In recent times, there’s been a subject of increased interest in the cryptosphere — NFTs. I guess you’ve heard about NFTs, that’s if you’re not totally new to the blockchain and the cryptosphere. Inasmuch as many people are interested in this fast-growing concept, just a few know in-depth what NFTs are.
In this piece, I’ll walk you through the concept of NFTs; guess it’s a nice day to talk about something as thrilling as NFTs.🥰😁
What are NFTs?
Non-Fungible Tokens simply referred to as NFTs are any digital assets encoded on a blockchain. They literally can be anything, a piece of music, a poem, a work of art, just anything.
To understand fully what NFTs are, one needs to start at the root word Fungible which means in other words exchangeable. Fungible tokens are items that can be exchanged and traded one for another. A major example are fiat currencies, also cryptocurrencies like Bitcoin and Ethereum fall into this category.
One dollar bill in the US, is the same as one dollar bill elsewhere, both have same value; same is the case with cryptocurrencies like Bitcoin and these fungible tokens can be exchanged differently for the same value. Whereas, Non-Fungible Tokens are unique and cannot be exchanged one for another or for the same value.
NFTs can be very confusing for most persons especially those new to the cryptosphere; gladly, at the end of this article you’ll understand the full concept of NFTs.

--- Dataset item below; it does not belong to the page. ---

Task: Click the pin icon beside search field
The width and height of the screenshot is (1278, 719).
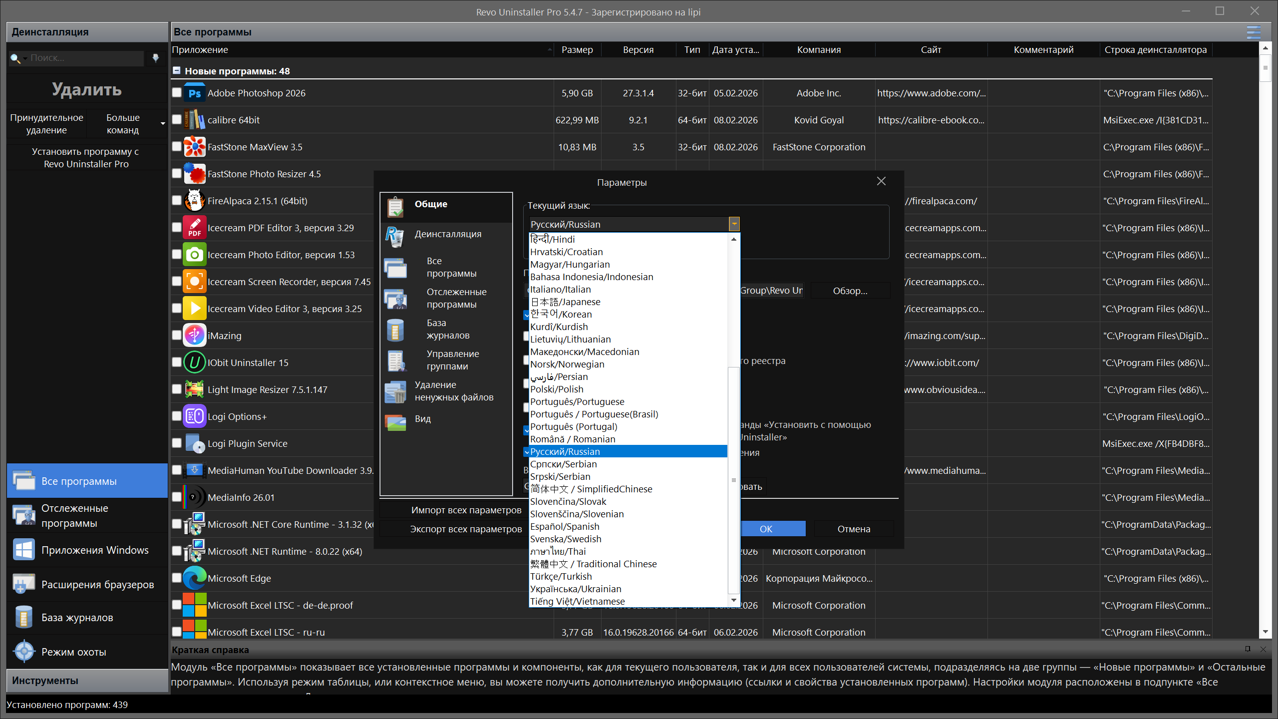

An NFT utilizes the technology of the blockchain. This is the basic feature that sets it apart from any random digital piece on the internet. This simply implies that a digital asset recorded, verified and stored on the blockchain becomes an NFT.
For all the newbies, that should be sorted out now.🥰
Origin of NFTs
The origin of NFTs go as far as 2014, although most say it popped out of nowhere due to its sudden popularity. NFTs made top news in the cryptosphere and spiked people’s interest early this year when an NFT video by an artist known as Beeple resold for 100 times more.
Another jaw-dropping instance was an NFT sale of $69.3 million in March, a collage of Beeple’s art called Everydays — The First 5000 days. This greatly increased the interest of people in NFTs. Matter of factly, this year’s record of NFT sales beats the summation of sales from previous years. Thrilling isn’t it?
What makes an NFT valued and so profitable? This is one of the most asked questions regarding NFTs and I guess you’re wondering same too. As this isn’t a Yes or No question, the characteristic features of NFTs concisely explained below answers that.
Features of NFTs
The following are the basic features of NFTs
Non-Interchangeable — NFTs are unique and distinct in themselves, as such one NFT can’t be exchanged for another.
Indivisible — NFTs doesn’t have smaller fractions like Bitcoin or fiat currencies that are Fungible Tokens. They are whole pieces and are valued as such.
Authentic — NFTs utilizes the technology of the blockchain, this helps authenticate each item thus eliminating the problem of fakes.
Verifiable — The proof of ownership of an NFT is stored on the blockchain this helps verify ownership and eliminates fraud especially in the the case of a sale or transfer of ownership.
Concluding Thoughts
The features explained above are the core features that make NFTs different from Fungible tokens and other digital assets and also makes it a very profitable form of investment for most.
Despite these, one cannot guarantee if an NFT will be valued and highly priced. However, trends show NFTs to be more profitable in future; thus, capturing the hearts of many more.